Monologue dramatique de Doug Wright interprété par Thierry Lopez dans une mise en scène de Steve Suissa. La partition "I am my own wife" du dramaturge américain Doug Wright doublement récompensée en 2004 par le Prix Pulitzer et le Tony Award est consacrée à la vie de Charlotte von Mahlsdorf devenue une figure emblématique de la communauté LGBT allemande qui a vécu son travestissement au grand jour sous deux régimes homophobes et répressifs, l'Allemagne du IIIième Reich et la République Démocratique Allemande.
A un jeune âge, Lothar Berfelde, fils d'un père nazi violent et d'une mère soumise, décide de devenir Charlotte.
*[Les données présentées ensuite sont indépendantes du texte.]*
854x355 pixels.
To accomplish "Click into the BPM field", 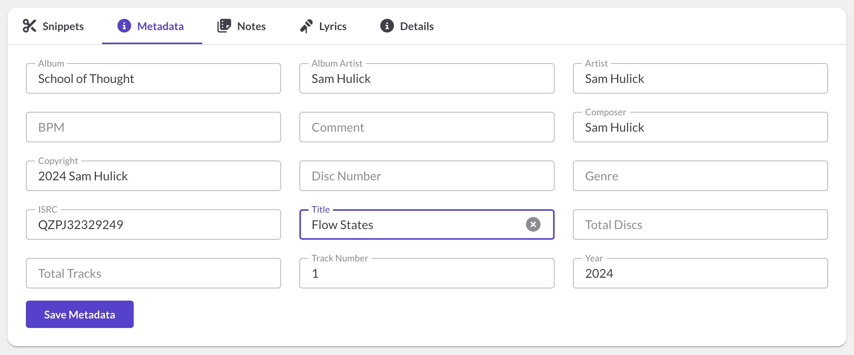I will point(153,127).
Sauvée in extremis par l'invasion des troupes russes alors qu'elle purge une peine de prison pour le meurtre de son père, et passionnée d'antiquités, les meubles des Juifs spoliés, et gardienne des oeuvres des artistes dégénérés, elle vit dans une maison-musée également abri pour les opprimés et cabaret clandestin pour parties fines.
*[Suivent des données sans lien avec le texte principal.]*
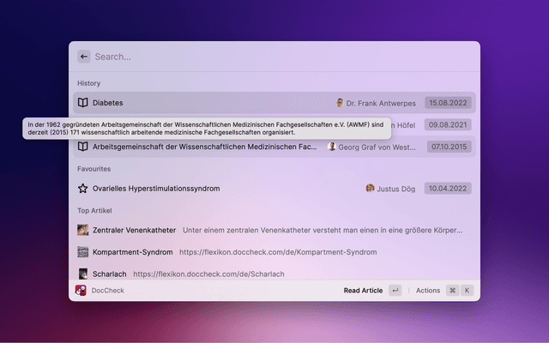Open the Diabetes history entry
This screenshot has width=549, height=343.
point(108,103)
Fondatrice du Gründerzeit Museum ouvert au public en 1960 et avec l'octroi de la croix fédérale du Mérite, elle fait l'objet d'une reconnaissance publique qui va se ternir en raison d'un soupçon de collaboration avec la Stasi.
Créée en France sous titre " Ich bin Charlotte" dans la traduction de Marianne Groves et la mise en scène de Steve Suissa, elle retrace donc ce destin et parcours de vie atypique en combinant soliloques, bribes de souvenirs autobiographiques, interviews et scènes dialoguées dans une partition pour un comédien.
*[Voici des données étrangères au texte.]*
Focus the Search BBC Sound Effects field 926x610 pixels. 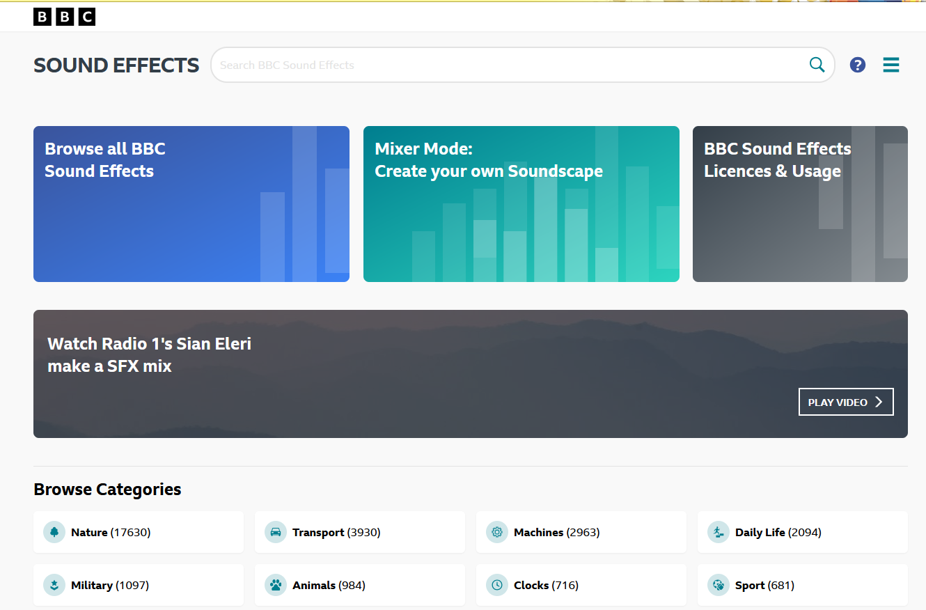click(508, 65)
La partition pour un comédien s'avère également atypique dès lors qu'elle relève davantage de l'enquête et de l'hymne à la tolérance que de la militance et n'aborde les thématiques de l'homosexualité, du travestissement et du transgenre qu'à l'aune de ces prismes subjectivisés, sans toutefois lever le voile sur l'ambiguïté de celle devenue un personnage.
De surcroît, en évitant judicieusement le réalisme naturaliste, a opté pour une représentation paradoxale de celui-ci dès lors qu'elle ressort de la présence décalée et quasi fantomatique qui la détache du réalisme d'un biopic théâtral.
Le comédien Thierry Lopez n'officie donc pas dans l'incarnation physique. Silhouette longiligne, barbe noire et stilettos, il évoque davantage une Conchita Wurst au cheveu ras dont, au demeurant, une des tenues a manifestement inspiré le costume de scène confectionné par Jean-Daniel Vuillermoz, qu'aux portraits photographiques de Charlotte-rombière "mamie gâteau" en gilet tricoté main et rang de perles.
Dans le décor suranné de Natacha Markoff, avec un buffet "à tiroirs" cerné de gramophones, seule concession anecdotique, habillé sur mesure par les lumières "haute couture" de Jacques Rouveyrollis, sanglé dans sa tenue janusienne, Thierry Lopez dispense une performance-solo virtuose époustouflante, fascinante et troublante.
Il investit magistralement la scène en drama-queen pour dévoiler l'antienne de Charlotte, celle qui clamait pour toute réponse "Je suis ma propre femme".